[Entries supplied]

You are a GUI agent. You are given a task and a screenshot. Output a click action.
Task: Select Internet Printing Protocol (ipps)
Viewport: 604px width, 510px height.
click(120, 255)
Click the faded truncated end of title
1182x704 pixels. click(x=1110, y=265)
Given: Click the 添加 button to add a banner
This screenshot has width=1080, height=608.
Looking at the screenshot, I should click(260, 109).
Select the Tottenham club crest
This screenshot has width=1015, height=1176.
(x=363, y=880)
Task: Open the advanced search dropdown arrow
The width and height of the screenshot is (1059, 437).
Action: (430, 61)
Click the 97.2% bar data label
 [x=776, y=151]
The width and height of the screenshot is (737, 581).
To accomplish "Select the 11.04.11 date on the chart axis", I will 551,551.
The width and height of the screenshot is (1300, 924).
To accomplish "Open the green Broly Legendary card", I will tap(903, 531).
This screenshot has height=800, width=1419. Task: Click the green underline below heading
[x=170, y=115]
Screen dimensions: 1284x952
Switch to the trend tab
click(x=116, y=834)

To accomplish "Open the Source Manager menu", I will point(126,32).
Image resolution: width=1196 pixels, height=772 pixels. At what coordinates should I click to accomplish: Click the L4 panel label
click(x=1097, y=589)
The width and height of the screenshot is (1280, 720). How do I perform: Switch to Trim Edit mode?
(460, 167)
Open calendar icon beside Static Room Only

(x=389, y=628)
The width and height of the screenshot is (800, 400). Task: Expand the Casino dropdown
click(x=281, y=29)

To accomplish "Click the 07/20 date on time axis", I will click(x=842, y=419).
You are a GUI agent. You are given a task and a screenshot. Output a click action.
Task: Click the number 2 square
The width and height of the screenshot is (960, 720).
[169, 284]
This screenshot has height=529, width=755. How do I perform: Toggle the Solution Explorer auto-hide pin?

[/Entries supplied]

### What needs to be done
Please repeat the entries above exactly as they read.

### Answer
You are a GUI agent. You are given a task and a screenshot. Output a click action.
Task: Select Internet Printing Protocol (ipps)
Viewport: 604px width, 510px height.
click(120, 255)
Click the faded truncated end of title
1182x704 pixels. click(x=1110, y=265)
Given: Click the 添加 button to add a banner
This screenshot has width=1080, height=608.
Looking at the screenshot, I should click(260, 109).
Select the Tottenham club crest
This screenshot has width=1015, height=1176.
(x=363, y=880)
Task: Open the advanced search dropdown arrow
The width and height of the screenshot is (1059, 437).
Action: (430, 61)
Click the 97.2% bar data label
 [x=776, y=151]
The width and height of the screenshot is (737, 581).
To accomplish "Select the 11.04.11 date on the chart axis", I will 551,551.
The width and height of the screenshot is (1300, 924).
To accomplish "Open the green Broly Legendary card", I will tap(903, 531).
This screenshot has height=800, width=1419. Task: Click the green underline below heading
[x=170, y=115]
Screen dimensions: 1284x952
Switch to the trend tab
click(x=116, y=834)

To accomplish "Open the Source Manager menu", I will point(126,32).
Image resolution: width=1196 pixels, height=772 pixels. At what coordinates should I click to accomplish: Click the L4 panel label
click(x=1097, y=589)
The width and height of the screenshot is (1280, 720). How do I perform: Switch to Trim Edit mode?
(460, 167)
Open calendar icon beside Static Room Only

(x=389, y=628)
The width and height of the screenshot is (800, 400). Task: Expand the Casino dropdown
click(x=281, y=29)

To accomplish "Click the 07/20 date on time axis", I will click(x=842, y=419).
You are a GUI agent. You are given a task and a screenshot. Output a click action.
Task: Click the number 2 square
The width and height of the screenshot is (960, 720).
[169, 284]
This screenshot has height=529, width=755. How do I perform: Toggle the Solution Explorer auto-hide pin?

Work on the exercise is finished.